By default, the reported metric is averaged over a number of num_runs (default=10) evaluations with each run using user_sample_size (default=10000) users, to ease the computing process and meanwhile get close approximation of this metric. When user_sample_size=None, all users will be used in evaluation.

Intra-List Diversity

Intra-List Diversity@k measures the intra-list diversity of the recommendations when only k recommendations are made to the user. Given a list of items recommended to one user and the item features, the averaged pairwise cosine distances of items is calculated. Then the results from all users are averaged as the metric Intra-List Diversity@k. This metric has a range in \([0, 1]\). The higher this metric is, the more diversified items are recommended to each user.
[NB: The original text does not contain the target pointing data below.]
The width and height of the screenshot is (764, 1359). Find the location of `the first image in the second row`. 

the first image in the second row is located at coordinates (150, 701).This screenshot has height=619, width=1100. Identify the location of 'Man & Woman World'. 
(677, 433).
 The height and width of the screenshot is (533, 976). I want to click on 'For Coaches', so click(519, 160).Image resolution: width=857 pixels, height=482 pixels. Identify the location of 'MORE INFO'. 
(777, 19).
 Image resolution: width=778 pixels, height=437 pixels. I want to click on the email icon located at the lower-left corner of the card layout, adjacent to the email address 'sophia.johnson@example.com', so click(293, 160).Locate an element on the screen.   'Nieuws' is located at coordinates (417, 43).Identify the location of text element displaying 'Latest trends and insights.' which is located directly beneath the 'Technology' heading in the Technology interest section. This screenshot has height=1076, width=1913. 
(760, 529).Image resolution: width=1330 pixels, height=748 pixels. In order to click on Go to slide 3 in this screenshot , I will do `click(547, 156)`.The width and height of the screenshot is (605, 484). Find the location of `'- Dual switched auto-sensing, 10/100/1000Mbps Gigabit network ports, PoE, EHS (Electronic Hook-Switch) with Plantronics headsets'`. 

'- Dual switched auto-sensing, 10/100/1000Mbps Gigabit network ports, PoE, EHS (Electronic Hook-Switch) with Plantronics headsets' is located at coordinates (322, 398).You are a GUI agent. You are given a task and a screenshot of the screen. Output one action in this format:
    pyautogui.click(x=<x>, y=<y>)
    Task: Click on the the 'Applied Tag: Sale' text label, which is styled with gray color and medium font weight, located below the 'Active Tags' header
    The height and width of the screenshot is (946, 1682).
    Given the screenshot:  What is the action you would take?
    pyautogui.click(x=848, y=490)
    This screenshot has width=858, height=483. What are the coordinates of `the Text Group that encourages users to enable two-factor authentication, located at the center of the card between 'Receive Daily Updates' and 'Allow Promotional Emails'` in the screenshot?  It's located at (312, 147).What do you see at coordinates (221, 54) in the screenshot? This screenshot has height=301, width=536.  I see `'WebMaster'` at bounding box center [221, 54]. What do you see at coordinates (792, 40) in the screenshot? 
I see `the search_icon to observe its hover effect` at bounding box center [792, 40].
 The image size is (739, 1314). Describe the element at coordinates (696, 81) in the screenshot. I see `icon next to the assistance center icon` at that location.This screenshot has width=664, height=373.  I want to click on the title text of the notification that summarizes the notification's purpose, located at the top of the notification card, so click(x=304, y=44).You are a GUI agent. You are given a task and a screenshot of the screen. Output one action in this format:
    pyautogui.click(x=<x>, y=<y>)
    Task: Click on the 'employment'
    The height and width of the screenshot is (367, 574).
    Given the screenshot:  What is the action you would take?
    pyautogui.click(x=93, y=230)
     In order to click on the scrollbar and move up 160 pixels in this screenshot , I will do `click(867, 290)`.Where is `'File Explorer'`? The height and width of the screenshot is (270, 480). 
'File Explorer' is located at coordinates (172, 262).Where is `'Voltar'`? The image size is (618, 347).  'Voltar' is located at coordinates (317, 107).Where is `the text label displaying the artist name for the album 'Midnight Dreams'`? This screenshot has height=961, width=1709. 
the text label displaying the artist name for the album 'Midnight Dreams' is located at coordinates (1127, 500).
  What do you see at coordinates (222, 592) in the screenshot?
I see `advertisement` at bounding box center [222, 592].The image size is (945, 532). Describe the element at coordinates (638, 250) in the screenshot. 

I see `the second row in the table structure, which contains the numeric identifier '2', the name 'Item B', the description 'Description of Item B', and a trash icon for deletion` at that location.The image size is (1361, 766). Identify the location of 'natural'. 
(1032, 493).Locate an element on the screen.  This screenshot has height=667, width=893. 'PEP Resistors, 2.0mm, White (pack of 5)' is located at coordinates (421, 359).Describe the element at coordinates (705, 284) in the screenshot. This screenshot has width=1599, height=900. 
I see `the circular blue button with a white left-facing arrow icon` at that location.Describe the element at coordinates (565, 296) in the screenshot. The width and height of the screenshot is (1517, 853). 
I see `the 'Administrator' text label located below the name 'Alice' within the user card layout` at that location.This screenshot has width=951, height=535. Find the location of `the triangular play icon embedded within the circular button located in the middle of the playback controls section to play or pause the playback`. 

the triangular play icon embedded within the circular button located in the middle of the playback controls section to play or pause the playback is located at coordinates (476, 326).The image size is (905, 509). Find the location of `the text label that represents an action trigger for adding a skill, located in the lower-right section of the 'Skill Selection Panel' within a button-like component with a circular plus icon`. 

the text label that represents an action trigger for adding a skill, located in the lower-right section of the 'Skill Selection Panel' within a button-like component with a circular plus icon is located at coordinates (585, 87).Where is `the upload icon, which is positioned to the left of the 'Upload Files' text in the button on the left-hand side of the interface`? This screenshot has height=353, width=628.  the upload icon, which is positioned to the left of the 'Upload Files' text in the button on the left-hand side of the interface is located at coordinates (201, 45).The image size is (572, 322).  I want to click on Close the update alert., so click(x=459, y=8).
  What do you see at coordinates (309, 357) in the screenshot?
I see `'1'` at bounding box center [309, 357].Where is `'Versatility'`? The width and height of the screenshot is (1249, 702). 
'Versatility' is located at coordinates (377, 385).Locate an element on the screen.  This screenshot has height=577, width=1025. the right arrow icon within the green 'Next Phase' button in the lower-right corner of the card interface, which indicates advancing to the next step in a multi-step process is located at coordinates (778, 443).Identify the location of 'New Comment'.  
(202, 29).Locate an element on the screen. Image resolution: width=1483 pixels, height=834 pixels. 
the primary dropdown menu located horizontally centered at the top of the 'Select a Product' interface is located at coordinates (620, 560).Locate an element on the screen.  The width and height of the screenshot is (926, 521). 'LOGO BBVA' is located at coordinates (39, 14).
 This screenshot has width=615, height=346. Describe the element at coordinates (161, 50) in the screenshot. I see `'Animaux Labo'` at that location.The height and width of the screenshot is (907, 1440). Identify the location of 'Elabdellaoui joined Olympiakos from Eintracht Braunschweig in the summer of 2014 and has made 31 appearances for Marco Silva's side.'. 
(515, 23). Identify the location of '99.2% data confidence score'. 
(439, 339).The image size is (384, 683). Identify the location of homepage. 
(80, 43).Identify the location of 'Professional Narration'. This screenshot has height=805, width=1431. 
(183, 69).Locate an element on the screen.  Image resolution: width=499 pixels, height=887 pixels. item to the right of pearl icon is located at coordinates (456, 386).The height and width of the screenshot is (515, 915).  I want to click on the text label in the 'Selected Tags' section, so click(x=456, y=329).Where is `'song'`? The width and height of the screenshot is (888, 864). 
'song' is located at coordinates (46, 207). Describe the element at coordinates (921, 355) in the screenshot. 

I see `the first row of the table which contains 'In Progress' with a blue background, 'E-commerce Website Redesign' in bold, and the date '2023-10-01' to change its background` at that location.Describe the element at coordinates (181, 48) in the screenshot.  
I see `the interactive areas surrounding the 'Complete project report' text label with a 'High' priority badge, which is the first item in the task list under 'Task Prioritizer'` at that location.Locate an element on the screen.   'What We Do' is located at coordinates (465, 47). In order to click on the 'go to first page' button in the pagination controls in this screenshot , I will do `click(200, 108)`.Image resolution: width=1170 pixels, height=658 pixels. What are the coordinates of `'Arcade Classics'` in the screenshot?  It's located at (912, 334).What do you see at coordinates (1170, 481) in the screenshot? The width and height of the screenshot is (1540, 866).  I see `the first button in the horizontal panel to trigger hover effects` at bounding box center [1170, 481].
Let \(U\) denote the set of \(N\) unique users, \(u_i\) denote the i-th user in the user set, \(i \in \{1,2,\cdots,N\}\). \(v_p^{u_i}\), \(v_q^{u_i}\) are the item features of the p-th and q-th item in the list of items recommended to \(u_i\), \(p, q \in \{0,1,\cdots,k-1\}\). \(I^{u_i}\) is the set of all unique pairs of item indices for \(u_i\), \(\forall~p<q, \{p, q\} \in I^{u_i}\).

\[Intra\mbox{-} list~diversity = \frac{1}{N}\sum_{i=1}^N \frac{\sum_{p, q, \{p, q\} \in I^{u_i}}(cosine\_distance(v_p^{u_i}, v_q^{u_i}))}{|I^{u_i}|}\]

By default, the reported metric is averaged over a number of num_runs (default=10) evaluations with each run using user_sample_size (default=10000) users, to ease the computing process and meanwhile get close approximation of this metric. When user_sample_size=None, all users will be used in evaluation.